The B7035 runs inland from the Ayrshire coast at Girvan to Dailly, and was first classified in the mid 2010s.
It starts at the A77 / A714Shalloch Park Roundabout on the southern edge of Girvan and follows Coalpots Road around the edge of the town before passing under the railway. It continues north east across fields to meet the B734 near Whitehill, from where the two routes multiplex eastwards for nearly 2 miles to Old Dailly. This first part of the route is completely unsigned, giving road users no inclination that it has become a B road. It is, however, now widely marked on maps.

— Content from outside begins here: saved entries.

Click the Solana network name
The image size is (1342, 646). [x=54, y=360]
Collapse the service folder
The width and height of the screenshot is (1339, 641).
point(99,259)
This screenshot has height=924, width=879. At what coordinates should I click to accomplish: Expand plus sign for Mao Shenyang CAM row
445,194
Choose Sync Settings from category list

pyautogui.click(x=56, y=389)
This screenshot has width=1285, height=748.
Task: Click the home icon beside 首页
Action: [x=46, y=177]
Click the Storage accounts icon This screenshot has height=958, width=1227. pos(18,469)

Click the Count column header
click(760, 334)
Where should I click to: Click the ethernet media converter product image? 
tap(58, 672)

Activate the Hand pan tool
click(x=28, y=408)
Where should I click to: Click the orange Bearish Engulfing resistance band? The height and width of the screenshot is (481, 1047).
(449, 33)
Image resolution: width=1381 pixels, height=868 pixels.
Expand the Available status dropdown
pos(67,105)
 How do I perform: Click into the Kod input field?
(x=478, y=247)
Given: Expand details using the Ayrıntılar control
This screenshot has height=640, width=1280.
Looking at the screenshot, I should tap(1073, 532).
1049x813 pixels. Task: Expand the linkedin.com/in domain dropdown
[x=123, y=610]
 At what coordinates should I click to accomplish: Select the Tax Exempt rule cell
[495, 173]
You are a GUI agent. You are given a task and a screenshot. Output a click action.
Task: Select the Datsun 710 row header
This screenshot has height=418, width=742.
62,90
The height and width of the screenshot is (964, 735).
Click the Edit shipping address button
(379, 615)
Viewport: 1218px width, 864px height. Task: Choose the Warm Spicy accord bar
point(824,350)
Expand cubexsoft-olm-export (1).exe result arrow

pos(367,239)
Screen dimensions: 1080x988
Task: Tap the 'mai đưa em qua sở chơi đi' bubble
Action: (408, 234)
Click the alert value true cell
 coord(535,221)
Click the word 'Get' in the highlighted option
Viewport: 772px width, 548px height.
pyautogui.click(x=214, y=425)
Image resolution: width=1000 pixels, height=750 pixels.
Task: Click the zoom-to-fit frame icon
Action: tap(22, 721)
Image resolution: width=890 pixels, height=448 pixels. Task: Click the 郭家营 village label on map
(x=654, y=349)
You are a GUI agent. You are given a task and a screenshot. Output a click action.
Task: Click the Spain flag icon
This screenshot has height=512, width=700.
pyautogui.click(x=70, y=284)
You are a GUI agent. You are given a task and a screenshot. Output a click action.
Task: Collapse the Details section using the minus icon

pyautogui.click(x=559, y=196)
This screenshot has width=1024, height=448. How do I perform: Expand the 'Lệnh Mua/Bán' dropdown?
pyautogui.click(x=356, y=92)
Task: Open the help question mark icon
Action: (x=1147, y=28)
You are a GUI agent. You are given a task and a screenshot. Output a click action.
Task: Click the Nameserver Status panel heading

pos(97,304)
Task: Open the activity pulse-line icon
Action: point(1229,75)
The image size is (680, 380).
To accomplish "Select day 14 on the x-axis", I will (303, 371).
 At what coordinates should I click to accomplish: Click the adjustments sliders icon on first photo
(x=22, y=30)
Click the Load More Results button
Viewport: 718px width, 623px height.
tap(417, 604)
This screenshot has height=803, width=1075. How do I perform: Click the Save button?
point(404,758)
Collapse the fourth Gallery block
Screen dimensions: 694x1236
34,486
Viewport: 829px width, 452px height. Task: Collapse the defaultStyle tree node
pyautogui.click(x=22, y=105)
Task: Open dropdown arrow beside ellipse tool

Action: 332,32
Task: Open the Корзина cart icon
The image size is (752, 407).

The B7035 resumes at a crossroads in Old Dailly where the B734TOTSOs right up the hill. The B7035 continues ahead, again unsigned, and follows a series of long, fast flowing bends eastwards across fields and past patches of woodland. There are no houses or farms along this section of the route as it climbs gently to its summit of around 75m, before dropping just as easily. A tighter double bend at Maxwelston sweeps the route across the little Craig Burn, and then around past a golf course before it begins the descent into Dailly. The route then curves along the southern edge of the village on Edlinton Terrace, with houses to the left and fields stretching away to the south. Another sweeping bend takes it past the cemetery and up to a crossroads on the B741. This is another TOTSO, with the B741 coming in from the left and then continuing ahead, terminating the B7035. Again, this junction doesn't sign the B7035.
The route was first listed by South Ayrshire Council in the mid 2010s, and by 2016 the OS had updated their mapping to show the new B7035, the older route in St Quivox having been downgraded to an unclassified route at the same time. It is strange, therefore, that almost a decade later it has not been signed, and there are still some maps which show the older B7035 in preference to this new route. The whole route is a well aligned S2 carriageway, but comparison with older mapping shows that it still follows the same basic alignment that it did in the 1950s, suggesting it has long been an important route, and its classification was perhaps overdue.